Stored items

━━━━━━

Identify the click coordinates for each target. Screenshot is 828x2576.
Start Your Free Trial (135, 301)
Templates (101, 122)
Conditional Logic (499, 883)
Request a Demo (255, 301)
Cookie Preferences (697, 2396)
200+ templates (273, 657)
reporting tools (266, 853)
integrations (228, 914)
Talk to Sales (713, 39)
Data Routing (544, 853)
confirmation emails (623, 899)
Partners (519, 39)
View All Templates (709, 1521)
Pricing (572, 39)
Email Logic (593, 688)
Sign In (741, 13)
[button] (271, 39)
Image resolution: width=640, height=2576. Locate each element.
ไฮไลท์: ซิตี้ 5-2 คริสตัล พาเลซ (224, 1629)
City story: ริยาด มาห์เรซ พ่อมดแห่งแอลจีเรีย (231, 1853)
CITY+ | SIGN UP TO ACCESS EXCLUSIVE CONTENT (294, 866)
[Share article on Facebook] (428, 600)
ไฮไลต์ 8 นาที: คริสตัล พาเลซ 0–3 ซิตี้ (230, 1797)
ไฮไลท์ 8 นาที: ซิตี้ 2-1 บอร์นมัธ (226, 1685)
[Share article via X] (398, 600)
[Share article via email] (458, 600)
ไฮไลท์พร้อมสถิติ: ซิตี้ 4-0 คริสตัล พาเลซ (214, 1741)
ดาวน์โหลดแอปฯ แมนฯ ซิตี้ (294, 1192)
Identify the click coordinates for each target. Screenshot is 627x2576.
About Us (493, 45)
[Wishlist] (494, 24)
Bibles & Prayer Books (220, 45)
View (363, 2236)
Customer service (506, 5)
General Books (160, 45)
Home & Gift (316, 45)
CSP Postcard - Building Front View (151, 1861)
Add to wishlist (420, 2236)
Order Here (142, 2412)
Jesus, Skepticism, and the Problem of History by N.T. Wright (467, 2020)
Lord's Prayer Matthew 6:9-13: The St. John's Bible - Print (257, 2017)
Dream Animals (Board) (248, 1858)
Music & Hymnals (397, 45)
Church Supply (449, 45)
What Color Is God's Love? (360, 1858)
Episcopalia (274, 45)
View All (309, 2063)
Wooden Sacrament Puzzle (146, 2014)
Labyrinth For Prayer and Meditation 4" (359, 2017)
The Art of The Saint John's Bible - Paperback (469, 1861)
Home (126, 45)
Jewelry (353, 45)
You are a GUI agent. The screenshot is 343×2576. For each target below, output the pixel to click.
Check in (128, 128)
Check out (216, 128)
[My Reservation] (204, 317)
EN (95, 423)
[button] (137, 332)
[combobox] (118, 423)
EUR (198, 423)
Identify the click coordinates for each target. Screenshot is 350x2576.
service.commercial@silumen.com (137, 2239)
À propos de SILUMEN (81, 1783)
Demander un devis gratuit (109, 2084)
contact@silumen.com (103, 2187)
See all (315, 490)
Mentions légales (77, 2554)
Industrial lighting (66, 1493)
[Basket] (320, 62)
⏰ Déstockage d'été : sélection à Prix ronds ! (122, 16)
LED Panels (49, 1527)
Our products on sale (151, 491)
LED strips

━━━━━━

=== Assignment ===
Once more, write out the records exactly as they are.

=== Worked solution ===
Identify the click coordinates for each target. Screenshot is 828x2576.
Start Your Free Trial (135, 301)
Templates (101, 122)
Conditional Logic (499, 883)
Request a Demo (255, 301)
Cookie Preferences (697, 2396)
200+ templates (273, 657)
reporting tools (266, 853)
integrations (228, 914)
Talk to Sales (713, 39)
Data Routing (544, 853)
confirmation emails (623, 899)
Partners (519, 39)
View All Templates (709, 1521)
Pricing (572, 39)
Email Logic (593, 688)
Sign In (741, 13)
[button] (271, 39)
Image resolution: width=640, height=2576. Locate each element.
ไฮไลท์: ซิตี้ 5-2 คริสตัล พาเลซ (224, 1629)
City story: ริยาด มาห์เรซ พ่อมดแห่งแอลจีเรีย (231, 1853)
CITY+ | SIGN UP TO ACCESS EXCLUSIVE CONTENT (294, 866)
[Share article on Facebook] (428, 600)
ไฮไลต์ 8 นาที: คริสตัล พาเลซ 0–3 ซิตี้ (230, 1797)
ไฮไลท์ 8 นาที: ซิตี้ 2-1 บอร์นมัธ (226, 1685)
[Share article via X] (398, 600)
[Share article via email] (458, 600)
ไฮไลท์พร้อมสถิติ: ซิตี้ 4-0 คริสตัล พาเลซ (214, 1741)
ดาวน์โหลดแอปฯ แมนฯ ซิตี้ (294, 1192)
Identify the click coordinates for each target. Screenshot is 627x2576.
About Us (493, 45)
[Wishlist] (494, 24)
Bibles & Prayer Books (220, 45)
View (363, 2236)
Customer service (506, 5)
General Books (160, 45)
Home & Gift (316, 45)
CSP Postcard - Building Front View (151, 1861)
Add to wishlist (420, 2236)
Order Here (142, 2412)
Jesus, Skepticism, and the Problem of History by N.T. Wright (467, 2020)
Lord's Prayer Matthew 6:9-13: The St. John's Bible - Print (257, 2017)
Dream Animals (Board) (248, 1858)
Music & Hymnals (397, 45)
Church Supply (449, 45)
What Color Is God's Love? (360, 1858)
Episcopalia (274, 45)
View All (309, 2063)
Wooden Sacrament Puzzle (146, 2014)
Labyrinth For Prayer and Meditation 4" (359, 2017)
The Art of The Saint John's Bible - Paperback (469, 1861)
Home (126, 45)
Jewelry (353, 45)
You are a GUI agent. The screenshot is 343×2576. For each target below, output the pixel to click.
Check in (128, 128)
Check out (216, 128)
[My Reservation] (204, 317)
EN (95, 423)
[button] (137, 332)
[combobox] (118, 423)
EUR (198, 423)
Identify the click coordinates for each target. Screenshot is 350x2576.
service.commercial@silumen.com (137, 2239)
À propos de SILUMEN (81, 1783)
Demander un devis gratuit (109, 2084)
contact@silumen.com (103, 2187)
See all (315, 490)
Mentions légales (77, 2554)
Industrial lighting (66, 1493)
[Basket] (320, 62)
⏰ Déstockage d'été : sélection à Prix ronds ! (122, 16)
LED Panels (49, 1527)
Our products on sale (151, 491)
LED strips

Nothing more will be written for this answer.